Sólo se veía una línea amarilla de luz, abajo de la puerta del baño. El agua se oía caer, mientras los dos ladrones salían victoriosos de esa gran aventura.

—…Sólo voy por un jabón que…

Había salido Rodrigo completamente desnudo, y atrás se veía a Juana, desnuda mientras sus ojos se posaban en las personas de Eduardo y Alejandro. Las dos parejas se quedaron viéndose fijamente. Eran los únicos en el mundo, en ese momento, en presenciar la nada.
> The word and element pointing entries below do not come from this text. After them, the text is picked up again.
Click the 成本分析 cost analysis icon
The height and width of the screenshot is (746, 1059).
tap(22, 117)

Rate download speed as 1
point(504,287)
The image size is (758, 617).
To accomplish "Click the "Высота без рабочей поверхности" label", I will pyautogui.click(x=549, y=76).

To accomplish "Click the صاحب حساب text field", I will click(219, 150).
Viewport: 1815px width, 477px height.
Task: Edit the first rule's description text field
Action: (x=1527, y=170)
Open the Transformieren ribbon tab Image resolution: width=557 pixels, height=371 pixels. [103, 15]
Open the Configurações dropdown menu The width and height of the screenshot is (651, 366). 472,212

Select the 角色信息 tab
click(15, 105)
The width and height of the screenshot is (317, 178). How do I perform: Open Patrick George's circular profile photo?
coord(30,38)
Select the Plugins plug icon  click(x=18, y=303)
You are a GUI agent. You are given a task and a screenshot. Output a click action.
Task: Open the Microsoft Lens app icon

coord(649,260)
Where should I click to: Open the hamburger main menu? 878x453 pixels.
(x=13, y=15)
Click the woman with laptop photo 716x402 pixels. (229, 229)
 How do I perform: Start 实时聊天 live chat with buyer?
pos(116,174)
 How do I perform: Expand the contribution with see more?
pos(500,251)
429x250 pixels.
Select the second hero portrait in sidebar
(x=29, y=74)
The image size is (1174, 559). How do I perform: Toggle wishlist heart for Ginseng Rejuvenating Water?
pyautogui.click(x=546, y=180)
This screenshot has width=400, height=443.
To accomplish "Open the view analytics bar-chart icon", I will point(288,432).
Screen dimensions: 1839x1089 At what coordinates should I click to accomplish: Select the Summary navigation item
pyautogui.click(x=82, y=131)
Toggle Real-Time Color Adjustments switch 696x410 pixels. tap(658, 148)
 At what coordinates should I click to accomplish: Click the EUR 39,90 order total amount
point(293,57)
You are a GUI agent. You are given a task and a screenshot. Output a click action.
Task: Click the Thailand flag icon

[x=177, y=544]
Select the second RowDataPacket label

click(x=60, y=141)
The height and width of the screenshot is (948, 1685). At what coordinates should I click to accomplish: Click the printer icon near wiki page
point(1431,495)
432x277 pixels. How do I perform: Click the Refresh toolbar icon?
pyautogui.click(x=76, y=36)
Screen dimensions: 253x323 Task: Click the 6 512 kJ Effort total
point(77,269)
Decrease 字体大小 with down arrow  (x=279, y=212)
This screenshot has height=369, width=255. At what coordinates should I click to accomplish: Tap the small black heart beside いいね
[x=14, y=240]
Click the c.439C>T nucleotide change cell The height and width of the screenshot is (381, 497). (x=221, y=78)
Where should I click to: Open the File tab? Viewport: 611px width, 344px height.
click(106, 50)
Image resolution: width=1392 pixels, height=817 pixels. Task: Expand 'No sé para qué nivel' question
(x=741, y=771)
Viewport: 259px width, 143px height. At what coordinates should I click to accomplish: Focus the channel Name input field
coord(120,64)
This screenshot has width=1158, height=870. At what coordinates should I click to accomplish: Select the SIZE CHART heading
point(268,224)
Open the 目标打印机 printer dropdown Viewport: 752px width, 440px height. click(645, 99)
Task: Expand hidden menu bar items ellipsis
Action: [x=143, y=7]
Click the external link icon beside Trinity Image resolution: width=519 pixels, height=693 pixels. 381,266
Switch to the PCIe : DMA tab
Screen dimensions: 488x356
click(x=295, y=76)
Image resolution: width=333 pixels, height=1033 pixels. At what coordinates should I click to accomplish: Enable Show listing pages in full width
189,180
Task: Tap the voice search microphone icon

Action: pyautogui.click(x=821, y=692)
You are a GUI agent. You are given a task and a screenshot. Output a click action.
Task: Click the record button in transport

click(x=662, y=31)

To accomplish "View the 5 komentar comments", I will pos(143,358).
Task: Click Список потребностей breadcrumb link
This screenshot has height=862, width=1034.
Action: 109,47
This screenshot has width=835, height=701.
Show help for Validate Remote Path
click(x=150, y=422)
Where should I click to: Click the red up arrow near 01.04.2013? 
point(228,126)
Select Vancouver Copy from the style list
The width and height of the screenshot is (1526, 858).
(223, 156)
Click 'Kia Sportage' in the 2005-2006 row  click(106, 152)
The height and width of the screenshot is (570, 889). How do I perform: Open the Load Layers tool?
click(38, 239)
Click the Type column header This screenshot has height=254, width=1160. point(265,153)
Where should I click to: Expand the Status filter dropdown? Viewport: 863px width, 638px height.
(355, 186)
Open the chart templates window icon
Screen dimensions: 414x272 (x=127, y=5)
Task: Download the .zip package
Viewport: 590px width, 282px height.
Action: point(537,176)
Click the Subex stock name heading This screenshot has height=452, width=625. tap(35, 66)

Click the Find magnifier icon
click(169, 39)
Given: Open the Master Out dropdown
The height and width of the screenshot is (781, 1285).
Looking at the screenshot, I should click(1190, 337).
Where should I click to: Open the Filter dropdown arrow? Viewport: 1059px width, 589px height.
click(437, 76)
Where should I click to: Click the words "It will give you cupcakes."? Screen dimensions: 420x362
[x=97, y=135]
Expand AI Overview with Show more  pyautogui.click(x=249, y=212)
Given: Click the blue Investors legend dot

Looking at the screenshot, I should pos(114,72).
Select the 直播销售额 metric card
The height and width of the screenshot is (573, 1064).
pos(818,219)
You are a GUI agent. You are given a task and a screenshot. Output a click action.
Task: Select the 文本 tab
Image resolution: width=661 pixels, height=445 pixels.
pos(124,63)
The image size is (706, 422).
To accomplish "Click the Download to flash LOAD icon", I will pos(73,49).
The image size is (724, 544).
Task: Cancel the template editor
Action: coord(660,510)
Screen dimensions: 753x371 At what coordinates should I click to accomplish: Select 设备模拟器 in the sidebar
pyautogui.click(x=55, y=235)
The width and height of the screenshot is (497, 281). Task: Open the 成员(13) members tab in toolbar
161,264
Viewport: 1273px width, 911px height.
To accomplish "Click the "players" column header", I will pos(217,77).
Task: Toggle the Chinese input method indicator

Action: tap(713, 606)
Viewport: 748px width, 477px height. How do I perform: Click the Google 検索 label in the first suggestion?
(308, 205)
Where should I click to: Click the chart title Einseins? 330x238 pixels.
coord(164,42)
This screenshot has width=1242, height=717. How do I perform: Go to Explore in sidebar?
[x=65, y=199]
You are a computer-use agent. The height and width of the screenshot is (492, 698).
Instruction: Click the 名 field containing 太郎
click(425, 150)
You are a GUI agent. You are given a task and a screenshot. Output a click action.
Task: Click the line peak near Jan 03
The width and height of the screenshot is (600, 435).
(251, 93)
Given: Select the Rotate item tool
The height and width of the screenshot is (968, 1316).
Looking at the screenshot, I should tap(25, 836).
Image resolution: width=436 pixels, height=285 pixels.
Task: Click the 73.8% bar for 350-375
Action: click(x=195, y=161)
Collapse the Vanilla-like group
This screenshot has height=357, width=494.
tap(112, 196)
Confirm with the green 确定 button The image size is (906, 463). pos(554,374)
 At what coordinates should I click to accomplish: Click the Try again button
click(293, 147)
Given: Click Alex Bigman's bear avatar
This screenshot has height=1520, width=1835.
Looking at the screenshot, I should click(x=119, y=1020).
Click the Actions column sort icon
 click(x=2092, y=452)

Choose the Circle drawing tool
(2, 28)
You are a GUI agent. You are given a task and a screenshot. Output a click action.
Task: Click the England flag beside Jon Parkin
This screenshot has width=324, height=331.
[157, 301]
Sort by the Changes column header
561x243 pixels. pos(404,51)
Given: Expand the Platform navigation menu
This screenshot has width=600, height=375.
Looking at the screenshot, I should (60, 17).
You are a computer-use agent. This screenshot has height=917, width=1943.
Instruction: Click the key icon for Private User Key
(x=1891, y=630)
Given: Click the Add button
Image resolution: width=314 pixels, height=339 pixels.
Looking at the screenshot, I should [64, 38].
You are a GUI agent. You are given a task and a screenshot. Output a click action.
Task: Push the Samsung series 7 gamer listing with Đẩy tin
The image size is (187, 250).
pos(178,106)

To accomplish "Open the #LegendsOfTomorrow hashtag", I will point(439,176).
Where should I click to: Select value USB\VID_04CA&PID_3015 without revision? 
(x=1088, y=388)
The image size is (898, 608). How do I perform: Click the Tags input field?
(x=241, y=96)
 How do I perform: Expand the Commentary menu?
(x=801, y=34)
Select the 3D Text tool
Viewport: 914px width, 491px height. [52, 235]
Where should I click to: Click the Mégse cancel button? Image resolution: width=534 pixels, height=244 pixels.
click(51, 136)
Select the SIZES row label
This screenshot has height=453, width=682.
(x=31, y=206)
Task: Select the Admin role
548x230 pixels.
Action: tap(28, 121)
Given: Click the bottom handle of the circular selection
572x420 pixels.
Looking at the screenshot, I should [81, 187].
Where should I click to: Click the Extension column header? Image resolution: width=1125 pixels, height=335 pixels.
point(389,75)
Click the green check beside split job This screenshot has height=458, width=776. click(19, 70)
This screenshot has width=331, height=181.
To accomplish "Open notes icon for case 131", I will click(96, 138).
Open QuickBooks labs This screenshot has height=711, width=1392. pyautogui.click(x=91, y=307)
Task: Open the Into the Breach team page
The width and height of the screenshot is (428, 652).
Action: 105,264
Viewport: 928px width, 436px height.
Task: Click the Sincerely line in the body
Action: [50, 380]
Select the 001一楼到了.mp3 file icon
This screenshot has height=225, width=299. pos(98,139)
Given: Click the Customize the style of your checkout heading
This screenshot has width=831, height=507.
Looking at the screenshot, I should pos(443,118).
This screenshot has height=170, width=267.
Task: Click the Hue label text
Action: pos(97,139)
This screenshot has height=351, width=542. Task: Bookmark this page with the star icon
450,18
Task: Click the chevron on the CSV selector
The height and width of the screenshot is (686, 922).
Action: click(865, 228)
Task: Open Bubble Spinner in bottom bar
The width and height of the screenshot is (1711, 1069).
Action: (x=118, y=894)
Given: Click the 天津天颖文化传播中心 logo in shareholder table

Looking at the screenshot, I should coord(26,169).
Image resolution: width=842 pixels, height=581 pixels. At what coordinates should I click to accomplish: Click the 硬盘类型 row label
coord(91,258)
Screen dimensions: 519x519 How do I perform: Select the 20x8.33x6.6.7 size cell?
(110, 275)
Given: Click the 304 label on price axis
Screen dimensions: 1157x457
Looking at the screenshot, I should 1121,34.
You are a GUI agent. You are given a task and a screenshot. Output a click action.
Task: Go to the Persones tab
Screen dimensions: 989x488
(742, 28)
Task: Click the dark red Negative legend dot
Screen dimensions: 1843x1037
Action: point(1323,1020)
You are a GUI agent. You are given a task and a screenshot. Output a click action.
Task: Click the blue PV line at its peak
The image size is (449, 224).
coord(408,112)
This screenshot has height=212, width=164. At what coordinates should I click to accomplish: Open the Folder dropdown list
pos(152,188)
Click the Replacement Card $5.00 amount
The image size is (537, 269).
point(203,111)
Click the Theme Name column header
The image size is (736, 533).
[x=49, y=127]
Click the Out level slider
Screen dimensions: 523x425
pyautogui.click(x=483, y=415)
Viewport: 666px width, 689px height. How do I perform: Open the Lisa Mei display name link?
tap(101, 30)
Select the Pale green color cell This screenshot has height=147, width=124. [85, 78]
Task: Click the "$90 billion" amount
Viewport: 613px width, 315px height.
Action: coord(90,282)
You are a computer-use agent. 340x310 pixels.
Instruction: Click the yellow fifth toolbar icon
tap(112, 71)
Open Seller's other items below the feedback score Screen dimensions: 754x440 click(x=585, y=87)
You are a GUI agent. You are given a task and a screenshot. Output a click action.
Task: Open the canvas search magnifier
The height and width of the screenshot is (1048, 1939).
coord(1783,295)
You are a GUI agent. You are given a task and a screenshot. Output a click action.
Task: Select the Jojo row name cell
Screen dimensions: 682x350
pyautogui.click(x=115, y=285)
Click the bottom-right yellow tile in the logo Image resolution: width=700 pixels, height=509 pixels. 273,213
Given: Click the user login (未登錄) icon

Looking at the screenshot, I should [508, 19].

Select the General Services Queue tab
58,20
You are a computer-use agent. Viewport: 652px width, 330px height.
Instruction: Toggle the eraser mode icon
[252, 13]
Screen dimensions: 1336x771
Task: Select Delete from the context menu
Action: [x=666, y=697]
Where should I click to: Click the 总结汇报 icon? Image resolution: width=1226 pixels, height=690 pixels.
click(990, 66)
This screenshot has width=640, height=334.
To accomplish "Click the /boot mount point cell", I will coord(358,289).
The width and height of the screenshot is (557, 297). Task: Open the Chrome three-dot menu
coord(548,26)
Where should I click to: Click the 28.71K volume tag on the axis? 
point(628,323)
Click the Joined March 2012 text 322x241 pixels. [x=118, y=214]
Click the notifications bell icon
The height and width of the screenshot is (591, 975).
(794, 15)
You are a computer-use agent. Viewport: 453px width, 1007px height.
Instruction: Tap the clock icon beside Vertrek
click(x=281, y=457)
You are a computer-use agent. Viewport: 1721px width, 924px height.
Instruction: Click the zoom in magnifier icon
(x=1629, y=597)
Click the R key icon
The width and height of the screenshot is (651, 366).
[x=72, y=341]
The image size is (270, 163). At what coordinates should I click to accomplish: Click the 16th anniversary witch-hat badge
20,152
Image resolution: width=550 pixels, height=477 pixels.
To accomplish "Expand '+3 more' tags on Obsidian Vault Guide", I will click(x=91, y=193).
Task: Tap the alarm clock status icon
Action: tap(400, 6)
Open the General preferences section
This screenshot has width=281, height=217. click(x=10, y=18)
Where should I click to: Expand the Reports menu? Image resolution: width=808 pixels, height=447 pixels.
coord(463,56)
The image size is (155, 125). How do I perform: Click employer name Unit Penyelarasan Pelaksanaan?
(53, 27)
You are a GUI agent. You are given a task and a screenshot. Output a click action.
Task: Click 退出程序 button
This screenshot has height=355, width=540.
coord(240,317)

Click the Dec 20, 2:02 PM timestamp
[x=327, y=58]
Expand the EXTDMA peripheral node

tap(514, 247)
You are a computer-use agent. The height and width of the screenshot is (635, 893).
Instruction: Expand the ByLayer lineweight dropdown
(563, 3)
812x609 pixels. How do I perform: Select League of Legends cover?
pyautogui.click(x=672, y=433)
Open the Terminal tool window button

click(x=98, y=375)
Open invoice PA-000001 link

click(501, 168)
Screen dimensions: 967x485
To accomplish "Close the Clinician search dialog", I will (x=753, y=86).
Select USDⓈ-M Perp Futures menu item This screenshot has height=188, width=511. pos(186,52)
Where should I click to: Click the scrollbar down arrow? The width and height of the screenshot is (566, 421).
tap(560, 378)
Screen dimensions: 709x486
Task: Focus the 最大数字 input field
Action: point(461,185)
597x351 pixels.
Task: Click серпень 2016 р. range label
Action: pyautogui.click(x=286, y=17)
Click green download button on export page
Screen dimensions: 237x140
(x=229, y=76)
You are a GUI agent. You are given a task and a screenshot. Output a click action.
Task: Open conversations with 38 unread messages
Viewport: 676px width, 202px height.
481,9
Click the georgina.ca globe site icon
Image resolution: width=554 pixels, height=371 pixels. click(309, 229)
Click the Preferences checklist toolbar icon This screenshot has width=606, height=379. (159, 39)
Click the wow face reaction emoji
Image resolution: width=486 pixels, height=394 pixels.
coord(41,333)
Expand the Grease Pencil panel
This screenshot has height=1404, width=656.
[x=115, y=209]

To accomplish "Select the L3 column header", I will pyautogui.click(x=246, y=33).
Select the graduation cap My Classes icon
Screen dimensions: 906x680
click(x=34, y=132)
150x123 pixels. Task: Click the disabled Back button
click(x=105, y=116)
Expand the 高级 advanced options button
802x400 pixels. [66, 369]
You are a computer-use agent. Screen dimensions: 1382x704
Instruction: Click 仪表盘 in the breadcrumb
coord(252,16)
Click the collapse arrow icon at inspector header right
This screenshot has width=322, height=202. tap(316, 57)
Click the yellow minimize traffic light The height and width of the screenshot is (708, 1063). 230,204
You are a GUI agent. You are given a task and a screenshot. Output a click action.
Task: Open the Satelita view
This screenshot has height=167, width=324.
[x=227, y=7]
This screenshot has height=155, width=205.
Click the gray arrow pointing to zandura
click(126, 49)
Eduardo, le apuntó con la pistola y le disparó, pero sólo hizo el movimiento como si hubiera disparado, pues el arma tenía el seguro. Se dio cuenta de esto, le quitó el seguro y le disparó en el cuello. Lo vio caer, mientras oía el grito descomunal de Juana. Los dos ladrones corrieron y desaparecieron de la casa.

—¡Lo mataste! Dijiste que no mataríamos a nadie.

—No creo que se haya muerto. Sólo lo rocé.

—¿En serio?

—Sí…en serio.

Y bajaron la velocidad, mientras se quitaban las capuchas. Y en el caminar, Alejandro se persignó, y le miró su cara.

—Ojalá no le haya pasado nada al wuey.

—Te juro que no le va a pasar nada. Ya ves ¿Qué tal si no hubiera traído la pistola?